Video by Neil Peart
- Released: December 12, 2005
- Recorded: 2004–2005
- Genre: Progressive rock
- Length: 200 minutes
- Label: Hudson Music / Rounder Records
- Producer: Neil Peart

Neil Peart chronology
| A Work In Progress (2002) | Anatomy of a Drum Solo (2005) |  |

= Anatomy of a Drum Solo =

Anatomy of a Drum Solo is an instructional DVD by Rush drummer Neil Peart, presenting live and in-studio performances discussing his approach to soloing. Taking "Der Trommler", a drum solo recorded in September 2004 in Frankfurt, Germany as a framework, Peart presents the concepts and technique behind each segment of this nine-minute drum solo, which is a feature of each Rush live performance.

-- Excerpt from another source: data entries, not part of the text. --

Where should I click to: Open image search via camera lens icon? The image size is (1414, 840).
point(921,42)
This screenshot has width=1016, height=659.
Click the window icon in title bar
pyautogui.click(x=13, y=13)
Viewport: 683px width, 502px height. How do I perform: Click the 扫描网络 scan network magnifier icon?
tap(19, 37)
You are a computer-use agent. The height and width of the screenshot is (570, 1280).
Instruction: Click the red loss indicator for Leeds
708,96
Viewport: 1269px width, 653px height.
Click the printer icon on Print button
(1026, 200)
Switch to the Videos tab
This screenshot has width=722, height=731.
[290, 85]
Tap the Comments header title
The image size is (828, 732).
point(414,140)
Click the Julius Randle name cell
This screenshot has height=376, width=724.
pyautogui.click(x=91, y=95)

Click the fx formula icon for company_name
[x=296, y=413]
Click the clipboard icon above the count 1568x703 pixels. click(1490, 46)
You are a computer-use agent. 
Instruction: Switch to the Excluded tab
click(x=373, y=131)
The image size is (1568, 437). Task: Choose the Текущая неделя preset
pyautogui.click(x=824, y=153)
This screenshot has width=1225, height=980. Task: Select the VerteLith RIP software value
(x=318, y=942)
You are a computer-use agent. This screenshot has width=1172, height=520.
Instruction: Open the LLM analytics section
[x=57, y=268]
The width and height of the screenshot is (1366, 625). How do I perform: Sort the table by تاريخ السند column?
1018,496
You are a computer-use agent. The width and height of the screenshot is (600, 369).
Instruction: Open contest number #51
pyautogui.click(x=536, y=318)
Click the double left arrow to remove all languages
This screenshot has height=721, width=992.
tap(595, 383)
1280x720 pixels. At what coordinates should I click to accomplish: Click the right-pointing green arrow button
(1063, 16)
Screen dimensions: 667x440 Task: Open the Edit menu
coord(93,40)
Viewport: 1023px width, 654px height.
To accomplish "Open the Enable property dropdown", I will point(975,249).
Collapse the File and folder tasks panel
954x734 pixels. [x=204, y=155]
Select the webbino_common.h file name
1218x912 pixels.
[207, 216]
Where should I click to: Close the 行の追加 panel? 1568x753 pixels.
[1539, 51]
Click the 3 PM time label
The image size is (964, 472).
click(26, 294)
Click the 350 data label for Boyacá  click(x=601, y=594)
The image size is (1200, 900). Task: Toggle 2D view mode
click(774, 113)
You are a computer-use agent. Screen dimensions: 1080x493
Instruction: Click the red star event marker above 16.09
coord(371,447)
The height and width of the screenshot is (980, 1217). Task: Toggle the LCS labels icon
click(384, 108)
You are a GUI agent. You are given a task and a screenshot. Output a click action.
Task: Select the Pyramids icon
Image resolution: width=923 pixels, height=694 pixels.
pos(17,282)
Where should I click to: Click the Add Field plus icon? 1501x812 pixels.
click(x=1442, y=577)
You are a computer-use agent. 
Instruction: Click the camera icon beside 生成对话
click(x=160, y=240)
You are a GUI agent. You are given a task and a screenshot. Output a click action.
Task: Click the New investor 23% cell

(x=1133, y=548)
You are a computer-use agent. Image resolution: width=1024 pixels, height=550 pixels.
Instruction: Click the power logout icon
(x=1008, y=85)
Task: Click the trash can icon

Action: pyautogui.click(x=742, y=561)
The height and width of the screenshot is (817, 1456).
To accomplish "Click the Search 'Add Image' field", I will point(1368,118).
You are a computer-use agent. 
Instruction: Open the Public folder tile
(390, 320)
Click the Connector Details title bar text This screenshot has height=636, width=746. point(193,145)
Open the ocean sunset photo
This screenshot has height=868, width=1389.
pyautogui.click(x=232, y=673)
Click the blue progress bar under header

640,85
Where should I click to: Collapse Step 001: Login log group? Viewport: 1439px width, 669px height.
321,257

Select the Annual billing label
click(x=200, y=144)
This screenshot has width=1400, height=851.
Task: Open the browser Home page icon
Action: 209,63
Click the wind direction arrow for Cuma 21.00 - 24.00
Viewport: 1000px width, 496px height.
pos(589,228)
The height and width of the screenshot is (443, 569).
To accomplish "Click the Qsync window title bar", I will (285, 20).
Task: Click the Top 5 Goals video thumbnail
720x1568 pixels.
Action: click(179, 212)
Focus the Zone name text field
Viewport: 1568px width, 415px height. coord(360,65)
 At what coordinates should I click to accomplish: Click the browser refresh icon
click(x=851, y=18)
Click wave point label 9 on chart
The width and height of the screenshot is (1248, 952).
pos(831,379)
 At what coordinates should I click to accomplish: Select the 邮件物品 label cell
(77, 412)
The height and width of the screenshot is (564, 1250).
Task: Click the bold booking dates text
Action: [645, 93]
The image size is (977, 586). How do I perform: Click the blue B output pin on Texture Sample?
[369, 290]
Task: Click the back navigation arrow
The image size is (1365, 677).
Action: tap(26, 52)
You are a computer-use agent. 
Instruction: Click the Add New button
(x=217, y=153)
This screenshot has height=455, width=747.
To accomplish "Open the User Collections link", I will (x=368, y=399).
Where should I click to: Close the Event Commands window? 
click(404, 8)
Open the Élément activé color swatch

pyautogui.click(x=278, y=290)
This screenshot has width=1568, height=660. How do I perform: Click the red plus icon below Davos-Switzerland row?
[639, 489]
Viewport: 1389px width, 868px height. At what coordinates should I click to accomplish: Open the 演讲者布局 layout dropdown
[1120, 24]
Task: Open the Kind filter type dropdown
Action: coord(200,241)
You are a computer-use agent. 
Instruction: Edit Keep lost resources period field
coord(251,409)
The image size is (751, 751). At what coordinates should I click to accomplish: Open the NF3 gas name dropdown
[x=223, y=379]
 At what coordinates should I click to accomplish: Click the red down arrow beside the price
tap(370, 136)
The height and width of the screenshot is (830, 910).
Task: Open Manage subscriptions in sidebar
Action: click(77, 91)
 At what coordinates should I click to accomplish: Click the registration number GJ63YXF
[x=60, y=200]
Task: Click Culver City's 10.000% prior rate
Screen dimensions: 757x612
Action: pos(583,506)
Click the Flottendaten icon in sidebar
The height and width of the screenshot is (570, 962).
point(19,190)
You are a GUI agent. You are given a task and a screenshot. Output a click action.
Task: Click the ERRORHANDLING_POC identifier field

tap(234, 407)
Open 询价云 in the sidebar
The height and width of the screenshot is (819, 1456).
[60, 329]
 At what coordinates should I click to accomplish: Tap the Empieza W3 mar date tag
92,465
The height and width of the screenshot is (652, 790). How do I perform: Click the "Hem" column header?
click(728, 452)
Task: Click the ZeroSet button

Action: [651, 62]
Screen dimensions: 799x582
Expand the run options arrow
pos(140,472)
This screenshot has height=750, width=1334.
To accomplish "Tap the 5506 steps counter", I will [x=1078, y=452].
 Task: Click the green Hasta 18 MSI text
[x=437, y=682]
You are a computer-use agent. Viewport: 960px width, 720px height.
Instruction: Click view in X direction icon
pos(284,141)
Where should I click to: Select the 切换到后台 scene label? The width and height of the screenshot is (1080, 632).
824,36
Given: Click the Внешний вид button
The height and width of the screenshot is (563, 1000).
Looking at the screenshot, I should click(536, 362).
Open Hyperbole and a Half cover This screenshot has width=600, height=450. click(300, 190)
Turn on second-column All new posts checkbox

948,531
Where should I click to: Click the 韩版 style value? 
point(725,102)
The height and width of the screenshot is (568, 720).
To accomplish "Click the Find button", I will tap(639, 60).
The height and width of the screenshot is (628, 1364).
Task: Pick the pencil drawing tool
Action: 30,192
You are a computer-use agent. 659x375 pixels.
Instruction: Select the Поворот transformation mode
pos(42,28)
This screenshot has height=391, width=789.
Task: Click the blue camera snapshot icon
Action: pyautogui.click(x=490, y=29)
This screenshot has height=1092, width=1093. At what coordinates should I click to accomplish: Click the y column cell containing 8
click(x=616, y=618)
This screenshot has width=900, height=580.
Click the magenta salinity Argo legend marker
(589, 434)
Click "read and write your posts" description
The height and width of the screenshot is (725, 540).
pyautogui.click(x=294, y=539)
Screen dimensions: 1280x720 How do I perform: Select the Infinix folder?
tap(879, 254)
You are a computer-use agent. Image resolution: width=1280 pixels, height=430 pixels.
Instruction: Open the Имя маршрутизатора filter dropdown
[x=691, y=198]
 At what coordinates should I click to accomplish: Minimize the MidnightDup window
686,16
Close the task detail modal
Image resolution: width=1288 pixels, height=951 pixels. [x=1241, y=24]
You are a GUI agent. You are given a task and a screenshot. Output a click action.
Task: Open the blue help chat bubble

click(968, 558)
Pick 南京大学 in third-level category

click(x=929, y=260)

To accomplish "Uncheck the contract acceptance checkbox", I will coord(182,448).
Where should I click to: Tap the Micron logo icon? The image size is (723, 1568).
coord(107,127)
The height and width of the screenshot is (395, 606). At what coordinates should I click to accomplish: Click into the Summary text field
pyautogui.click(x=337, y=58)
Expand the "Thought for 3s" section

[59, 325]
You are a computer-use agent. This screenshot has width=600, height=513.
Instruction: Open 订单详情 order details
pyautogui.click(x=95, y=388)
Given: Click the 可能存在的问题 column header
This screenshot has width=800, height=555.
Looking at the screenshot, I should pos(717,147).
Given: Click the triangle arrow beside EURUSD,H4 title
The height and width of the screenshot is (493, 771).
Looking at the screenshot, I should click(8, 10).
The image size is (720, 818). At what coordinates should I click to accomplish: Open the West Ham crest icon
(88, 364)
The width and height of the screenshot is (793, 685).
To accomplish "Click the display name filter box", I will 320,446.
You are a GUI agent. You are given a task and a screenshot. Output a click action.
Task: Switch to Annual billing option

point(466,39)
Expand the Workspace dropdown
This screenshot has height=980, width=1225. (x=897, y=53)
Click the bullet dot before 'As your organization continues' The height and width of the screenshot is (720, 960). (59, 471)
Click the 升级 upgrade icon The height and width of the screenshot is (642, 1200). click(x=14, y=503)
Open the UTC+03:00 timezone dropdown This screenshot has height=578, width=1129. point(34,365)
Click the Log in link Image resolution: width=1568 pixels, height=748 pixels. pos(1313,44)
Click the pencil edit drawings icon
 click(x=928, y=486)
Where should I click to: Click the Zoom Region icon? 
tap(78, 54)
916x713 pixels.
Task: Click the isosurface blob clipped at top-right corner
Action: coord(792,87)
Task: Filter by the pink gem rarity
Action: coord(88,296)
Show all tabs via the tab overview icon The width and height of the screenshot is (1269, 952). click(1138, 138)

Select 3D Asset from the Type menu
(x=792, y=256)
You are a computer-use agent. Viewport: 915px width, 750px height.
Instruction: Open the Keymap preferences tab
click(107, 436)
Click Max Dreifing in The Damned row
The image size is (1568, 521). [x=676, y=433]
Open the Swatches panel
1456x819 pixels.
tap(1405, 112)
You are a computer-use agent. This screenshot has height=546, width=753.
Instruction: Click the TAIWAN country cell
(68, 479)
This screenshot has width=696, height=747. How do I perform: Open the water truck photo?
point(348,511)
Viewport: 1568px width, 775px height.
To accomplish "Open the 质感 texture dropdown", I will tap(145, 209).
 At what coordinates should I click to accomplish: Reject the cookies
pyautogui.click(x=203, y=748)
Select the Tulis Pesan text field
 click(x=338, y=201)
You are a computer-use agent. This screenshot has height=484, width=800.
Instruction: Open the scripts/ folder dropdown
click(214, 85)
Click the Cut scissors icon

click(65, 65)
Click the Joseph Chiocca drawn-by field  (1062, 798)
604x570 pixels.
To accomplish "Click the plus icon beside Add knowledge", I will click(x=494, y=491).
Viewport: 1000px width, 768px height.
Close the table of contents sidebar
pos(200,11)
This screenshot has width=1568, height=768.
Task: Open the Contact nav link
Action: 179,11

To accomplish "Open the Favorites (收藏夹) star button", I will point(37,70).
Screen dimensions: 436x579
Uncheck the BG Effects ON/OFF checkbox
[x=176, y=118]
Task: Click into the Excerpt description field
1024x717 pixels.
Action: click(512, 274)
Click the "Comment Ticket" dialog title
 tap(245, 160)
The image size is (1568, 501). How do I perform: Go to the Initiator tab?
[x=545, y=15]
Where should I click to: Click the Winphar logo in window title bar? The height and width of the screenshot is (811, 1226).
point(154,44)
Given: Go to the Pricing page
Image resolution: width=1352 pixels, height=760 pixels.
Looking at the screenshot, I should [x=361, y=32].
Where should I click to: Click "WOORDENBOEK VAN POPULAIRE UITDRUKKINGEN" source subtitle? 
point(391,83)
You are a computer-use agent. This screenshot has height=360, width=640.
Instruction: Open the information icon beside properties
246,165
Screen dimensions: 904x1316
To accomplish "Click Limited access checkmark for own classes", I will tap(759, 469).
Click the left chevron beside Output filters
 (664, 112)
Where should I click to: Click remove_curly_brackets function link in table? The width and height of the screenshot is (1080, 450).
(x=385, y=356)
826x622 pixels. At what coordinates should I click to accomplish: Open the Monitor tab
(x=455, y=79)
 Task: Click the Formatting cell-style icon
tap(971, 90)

Anatomy of a Drum Solo also features:
- Two explorations - completely improvised workouts at the drums, each over 30 minutes long.
- A drum solo recorded in Hamburg, Germany in September, 2004.
- "O Baterista", Neil's Grammy Award-nominated solo, from the Vapor Trails Tour.
- Two Rush performances from the Frankfurt 2004 concert, all shot from the perspective of the drum cameras.
- Camera Option: During Peart's performance of "Der Trommler", the viewer can choose between the program edit and two isolated camera views.
- Alternate Edits: During parts of Peart's analysis of "Der Trommler" the viewer can choose between the program edit, or an alternate edit with the playing example shown full-screen without Peart's commentary.
- Audio-only tracks: "Momo's Dance Party" and "Pieces of Eight", composed and performed by Peart, which can be accessed at various points in the program,
- Interview with Paul Northfield, Rush co-producer and engineer, and Lorne Wheaton, Peart's drum technician.
- Two Rush performances from the perspective of the drum cameras.
- A previously unreleased solo from Rush's 1994 Counterparts Tour.